▸ **Problem requirements**:
Copy nothing from the entries below except the lines from the one containing "This screenshot has height=774, width=1416." through the one containing "This screenshot has height=964, width=1897.", and copy those exactly.

** Opening Extracted material block **

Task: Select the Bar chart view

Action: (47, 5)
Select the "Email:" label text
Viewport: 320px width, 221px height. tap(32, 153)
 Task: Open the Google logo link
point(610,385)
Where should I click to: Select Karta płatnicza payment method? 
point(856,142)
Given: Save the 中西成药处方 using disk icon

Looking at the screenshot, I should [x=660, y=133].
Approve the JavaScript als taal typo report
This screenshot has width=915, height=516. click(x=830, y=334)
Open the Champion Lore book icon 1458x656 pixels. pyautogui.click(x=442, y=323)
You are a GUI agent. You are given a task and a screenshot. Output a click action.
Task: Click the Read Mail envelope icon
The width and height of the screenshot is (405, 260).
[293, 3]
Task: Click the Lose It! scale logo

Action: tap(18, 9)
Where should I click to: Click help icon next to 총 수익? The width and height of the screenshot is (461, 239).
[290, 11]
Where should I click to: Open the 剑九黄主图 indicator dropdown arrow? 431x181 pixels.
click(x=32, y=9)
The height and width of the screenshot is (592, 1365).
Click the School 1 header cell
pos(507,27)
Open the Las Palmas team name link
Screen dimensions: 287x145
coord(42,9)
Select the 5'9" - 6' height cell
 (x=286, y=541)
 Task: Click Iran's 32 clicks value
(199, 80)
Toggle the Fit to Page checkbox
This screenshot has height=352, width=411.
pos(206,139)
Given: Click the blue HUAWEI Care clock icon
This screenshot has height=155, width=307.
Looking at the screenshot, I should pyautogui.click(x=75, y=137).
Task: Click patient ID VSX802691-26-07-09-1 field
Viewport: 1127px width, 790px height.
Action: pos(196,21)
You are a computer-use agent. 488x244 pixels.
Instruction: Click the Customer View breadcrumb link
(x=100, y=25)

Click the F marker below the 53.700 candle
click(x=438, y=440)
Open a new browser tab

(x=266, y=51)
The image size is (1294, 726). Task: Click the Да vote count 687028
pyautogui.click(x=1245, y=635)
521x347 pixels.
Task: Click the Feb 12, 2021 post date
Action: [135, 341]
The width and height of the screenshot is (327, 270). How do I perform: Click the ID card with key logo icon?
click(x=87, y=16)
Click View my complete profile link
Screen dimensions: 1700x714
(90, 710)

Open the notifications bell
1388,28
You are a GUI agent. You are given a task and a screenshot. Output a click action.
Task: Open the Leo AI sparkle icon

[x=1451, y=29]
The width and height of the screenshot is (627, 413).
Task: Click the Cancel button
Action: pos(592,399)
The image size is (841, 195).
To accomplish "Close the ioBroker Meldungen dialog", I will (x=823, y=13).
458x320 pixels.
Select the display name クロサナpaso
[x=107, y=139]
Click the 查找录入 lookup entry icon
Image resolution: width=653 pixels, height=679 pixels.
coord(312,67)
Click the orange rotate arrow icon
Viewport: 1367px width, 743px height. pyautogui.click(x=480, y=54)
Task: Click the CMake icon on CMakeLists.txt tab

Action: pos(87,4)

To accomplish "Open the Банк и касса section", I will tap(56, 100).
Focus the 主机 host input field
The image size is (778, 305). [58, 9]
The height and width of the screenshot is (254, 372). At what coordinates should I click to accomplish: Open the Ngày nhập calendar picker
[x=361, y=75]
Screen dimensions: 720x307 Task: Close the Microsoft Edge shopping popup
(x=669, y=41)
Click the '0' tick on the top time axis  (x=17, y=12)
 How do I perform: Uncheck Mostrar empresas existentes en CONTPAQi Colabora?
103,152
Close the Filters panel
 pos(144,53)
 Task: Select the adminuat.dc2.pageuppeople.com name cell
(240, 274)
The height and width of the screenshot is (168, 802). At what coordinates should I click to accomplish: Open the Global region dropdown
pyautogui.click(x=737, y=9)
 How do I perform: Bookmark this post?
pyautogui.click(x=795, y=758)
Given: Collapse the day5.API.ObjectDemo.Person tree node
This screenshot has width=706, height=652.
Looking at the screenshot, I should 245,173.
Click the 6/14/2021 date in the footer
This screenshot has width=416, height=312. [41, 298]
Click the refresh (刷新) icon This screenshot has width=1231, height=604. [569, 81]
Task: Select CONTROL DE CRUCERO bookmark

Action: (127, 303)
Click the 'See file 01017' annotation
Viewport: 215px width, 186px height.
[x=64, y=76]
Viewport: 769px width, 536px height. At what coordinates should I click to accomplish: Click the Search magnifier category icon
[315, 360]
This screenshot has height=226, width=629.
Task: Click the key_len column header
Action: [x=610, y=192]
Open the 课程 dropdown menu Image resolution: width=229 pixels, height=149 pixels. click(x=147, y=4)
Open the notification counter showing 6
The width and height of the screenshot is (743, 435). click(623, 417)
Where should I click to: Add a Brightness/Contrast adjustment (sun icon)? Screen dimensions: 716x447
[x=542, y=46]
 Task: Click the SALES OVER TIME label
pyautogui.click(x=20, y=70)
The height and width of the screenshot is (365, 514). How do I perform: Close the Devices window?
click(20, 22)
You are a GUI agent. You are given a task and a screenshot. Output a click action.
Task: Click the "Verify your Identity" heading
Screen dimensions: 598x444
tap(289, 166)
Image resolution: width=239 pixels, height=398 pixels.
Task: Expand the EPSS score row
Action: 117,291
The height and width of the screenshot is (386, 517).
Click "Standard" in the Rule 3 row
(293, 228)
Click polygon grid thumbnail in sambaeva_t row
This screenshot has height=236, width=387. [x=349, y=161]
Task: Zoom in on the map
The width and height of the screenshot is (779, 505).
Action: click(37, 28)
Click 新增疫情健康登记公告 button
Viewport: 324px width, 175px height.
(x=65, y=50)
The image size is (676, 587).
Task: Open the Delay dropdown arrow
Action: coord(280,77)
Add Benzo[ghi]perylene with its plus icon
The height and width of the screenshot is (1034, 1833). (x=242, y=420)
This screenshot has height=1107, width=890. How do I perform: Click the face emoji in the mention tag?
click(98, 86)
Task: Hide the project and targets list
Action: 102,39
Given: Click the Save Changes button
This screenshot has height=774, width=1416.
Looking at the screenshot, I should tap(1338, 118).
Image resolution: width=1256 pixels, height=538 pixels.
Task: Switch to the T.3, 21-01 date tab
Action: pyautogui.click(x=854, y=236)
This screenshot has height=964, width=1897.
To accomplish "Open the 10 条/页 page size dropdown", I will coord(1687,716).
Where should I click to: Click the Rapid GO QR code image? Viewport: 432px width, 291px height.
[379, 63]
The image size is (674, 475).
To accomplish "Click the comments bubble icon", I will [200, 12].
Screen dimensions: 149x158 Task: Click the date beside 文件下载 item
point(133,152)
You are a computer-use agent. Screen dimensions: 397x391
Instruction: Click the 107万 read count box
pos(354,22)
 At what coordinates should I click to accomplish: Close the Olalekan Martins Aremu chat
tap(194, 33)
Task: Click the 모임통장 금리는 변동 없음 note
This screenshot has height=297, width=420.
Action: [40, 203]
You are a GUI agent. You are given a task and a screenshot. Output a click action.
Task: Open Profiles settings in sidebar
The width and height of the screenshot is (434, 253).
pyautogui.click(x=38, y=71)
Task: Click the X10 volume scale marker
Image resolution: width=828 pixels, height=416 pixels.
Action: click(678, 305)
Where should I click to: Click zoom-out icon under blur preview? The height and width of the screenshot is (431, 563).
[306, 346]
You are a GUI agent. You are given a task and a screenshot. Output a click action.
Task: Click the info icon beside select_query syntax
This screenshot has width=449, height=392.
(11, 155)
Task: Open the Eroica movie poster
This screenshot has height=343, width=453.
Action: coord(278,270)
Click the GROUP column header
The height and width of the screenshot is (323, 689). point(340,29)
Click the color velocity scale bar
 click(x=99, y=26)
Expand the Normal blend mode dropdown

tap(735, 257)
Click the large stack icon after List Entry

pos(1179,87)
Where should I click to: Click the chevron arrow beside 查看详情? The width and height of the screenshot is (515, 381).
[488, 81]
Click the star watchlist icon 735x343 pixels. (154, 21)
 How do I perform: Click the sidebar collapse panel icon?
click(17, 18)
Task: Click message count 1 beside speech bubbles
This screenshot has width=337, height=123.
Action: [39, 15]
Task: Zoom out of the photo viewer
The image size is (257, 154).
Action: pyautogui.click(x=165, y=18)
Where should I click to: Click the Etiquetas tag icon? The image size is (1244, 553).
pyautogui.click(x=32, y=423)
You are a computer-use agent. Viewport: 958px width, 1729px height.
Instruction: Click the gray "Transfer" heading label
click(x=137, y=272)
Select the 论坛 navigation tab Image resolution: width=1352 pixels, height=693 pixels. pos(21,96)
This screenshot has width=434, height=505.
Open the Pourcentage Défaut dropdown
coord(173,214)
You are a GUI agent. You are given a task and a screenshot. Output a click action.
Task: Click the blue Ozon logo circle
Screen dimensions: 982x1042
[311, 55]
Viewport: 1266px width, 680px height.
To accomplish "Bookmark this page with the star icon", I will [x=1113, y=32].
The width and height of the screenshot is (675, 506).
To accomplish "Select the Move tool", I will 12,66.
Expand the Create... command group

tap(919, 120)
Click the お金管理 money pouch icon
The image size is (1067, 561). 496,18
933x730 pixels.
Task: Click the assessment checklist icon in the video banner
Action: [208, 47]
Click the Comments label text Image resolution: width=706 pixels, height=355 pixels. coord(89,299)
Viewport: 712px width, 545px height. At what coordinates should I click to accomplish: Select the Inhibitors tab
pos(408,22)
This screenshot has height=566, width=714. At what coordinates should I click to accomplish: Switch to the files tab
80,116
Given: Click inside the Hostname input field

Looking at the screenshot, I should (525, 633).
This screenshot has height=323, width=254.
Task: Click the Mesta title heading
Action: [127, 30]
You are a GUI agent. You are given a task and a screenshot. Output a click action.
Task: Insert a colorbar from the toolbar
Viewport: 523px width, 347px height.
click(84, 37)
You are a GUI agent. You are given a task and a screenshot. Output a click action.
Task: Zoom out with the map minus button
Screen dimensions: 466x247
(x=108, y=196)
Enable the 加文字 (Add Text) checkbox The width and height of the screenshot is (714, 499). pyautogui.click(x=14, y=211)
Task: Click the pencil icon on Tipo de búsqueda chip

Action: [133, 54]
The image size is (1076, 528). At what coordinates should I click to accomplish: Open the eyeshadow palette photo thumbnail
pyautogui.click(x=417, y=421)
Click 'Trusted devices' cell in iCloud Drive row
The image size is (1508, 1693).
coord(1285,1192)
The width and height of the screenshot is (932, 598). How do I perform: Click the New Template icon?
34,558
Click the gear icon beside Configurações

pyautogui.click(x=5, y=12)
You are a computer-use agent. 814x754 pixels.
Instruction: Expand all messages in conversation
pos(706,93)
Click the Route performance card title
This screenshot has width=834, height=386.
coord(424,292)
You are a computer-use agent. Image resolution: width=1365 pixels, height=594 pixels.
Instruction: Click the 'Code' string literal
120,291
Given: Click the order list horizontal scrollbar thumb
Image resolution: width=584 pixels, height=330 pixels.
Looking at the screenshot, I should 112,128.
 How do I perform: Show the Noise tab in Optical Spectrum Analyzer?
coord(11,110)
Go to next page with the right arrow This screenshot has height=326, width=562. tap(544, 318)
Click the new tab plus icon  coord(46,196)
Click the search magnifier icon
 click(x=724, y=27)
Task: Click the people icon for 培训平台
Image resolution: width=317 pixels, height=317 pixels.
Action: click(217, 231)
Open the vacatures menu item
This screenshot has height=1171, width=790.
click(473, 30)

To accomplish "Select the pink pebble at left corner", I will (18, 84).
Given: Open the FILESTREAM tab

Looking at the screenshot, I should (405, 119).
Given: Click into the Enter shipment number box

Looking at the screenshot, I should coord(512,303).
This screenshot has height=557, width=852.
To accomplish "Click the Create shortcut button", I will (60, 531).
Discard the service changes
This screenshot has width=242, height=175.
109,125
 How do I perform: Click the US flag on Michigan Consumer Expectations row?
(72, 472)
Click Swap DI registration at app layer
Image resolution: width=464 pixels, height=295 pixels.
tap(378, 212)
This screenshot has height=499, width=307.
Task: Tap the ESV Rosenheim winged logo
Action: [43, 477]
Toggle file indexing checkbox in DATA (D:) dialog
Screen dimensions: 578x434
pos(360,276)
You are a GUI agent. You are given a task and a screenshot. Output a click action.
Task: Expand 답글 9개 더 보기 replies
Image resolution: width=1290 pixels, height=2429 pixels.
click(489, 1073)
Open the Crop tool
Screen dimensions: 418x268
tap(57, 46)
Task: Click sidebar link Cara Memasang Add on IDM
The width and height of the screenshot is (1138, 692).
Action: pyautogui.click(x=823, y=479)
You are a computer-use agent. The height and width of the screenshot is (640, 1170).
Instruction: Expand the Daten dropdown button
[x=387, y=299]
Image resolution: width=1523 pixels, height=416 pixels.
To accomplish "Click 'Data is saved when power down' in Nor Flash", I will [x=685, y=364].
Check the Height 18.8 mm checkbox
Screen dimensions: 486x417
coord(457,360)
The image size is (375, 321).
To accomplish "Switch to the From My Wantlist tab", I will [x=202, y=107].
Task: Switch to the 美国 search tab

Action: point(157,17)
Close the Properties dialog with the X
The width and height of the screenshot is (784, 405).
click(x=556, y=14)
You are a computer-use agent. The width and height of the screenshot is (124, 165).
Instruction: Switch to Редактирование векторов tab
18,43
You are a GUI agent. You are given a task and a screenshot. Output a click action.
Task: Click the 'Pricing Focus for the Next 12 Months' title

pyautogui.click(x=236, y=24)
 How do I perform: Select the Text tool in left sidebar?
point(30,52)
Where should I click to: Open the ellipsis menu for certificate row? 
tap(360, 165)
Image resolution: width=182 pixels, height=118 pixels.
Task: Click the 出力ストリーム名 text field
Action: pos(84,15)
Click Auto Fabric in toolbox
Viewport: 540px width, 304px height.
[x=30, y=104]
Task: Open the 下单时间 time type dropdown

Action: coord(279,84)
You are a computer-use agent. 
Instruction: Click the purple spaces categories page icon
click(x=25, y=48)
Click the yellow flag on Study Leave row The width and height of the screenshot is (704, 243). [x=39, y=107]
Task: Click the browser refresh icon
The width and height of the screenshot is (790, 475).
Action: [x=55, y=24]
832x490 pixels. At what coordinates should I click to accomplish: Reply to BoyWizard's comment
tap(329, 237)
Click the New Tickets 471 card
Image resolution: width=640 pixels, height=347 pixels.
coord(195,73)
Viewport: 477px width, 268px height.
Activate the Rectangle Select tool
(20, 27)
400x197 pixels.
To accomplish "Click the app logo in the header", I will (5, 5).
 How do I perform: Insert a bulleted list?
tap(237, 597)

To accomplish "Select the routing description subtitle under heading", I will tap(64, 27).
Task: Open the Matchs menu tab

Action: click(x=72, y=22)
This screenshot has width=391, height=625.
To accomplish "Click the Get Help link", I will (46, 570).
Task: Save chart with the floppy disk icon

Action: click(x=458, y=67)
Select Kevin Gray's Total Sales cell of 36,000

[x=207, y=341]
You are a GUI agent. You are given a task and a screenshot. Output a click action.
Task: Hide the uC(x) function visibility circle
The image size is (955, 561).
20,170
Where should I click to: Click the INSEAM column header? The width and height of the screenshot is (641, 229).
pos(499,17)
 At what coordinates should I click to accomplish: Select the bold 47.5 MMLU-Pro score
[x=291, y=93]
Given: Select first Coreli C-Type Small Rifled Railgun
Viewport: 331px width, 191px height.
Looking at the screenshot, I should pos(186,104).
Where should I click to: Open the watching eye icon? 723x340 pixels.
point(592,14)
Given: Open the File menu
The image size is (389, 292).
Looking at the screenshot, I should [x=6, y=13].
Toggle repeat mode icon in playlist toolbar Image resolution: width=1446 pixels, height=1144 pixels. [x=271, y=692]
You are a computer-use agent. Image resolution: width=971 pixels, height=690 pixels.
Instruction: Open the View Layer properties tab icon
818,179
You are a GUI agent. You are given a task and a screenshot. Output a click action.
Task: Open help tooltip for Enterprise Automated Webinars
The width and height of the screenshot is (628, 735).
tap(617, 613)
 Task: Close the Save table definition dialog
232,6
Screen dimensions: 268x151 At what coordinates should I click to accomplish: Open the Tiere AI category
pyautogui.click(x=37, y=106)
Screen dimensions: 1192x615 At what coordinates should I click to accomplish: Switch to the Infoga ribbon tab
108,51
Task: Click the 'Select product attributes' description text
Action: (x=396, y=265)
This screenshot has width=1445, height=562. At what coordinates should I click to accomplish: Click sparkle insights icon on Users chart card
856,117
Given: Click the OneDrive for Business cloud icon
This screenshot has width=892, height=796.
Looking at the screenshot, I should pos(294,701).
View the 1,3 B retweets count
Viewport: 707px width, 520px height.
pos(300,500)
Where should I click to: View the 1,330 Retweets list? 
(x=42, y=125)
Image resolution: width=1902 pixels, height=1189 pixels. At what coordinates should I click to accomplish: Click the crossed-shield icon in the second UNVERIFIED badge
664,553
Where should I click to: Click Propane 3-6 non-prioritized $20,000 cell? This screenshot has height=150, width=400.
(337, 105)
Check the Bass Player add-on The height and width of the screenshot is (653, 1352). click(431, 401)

** Closing Extracted material block **

▸ **Exercise response**:
This screenshot has height=774, width=1416.
Looking at the screenshot, I should tap(1338, 118).
Image resolution: width=1256 pixels, height=538 pixels.
Task: Switch to the T.3, 21-01 date tab
Action: pyautogui.click(x=854, y=236)
This screenshot has height=964, width=1897.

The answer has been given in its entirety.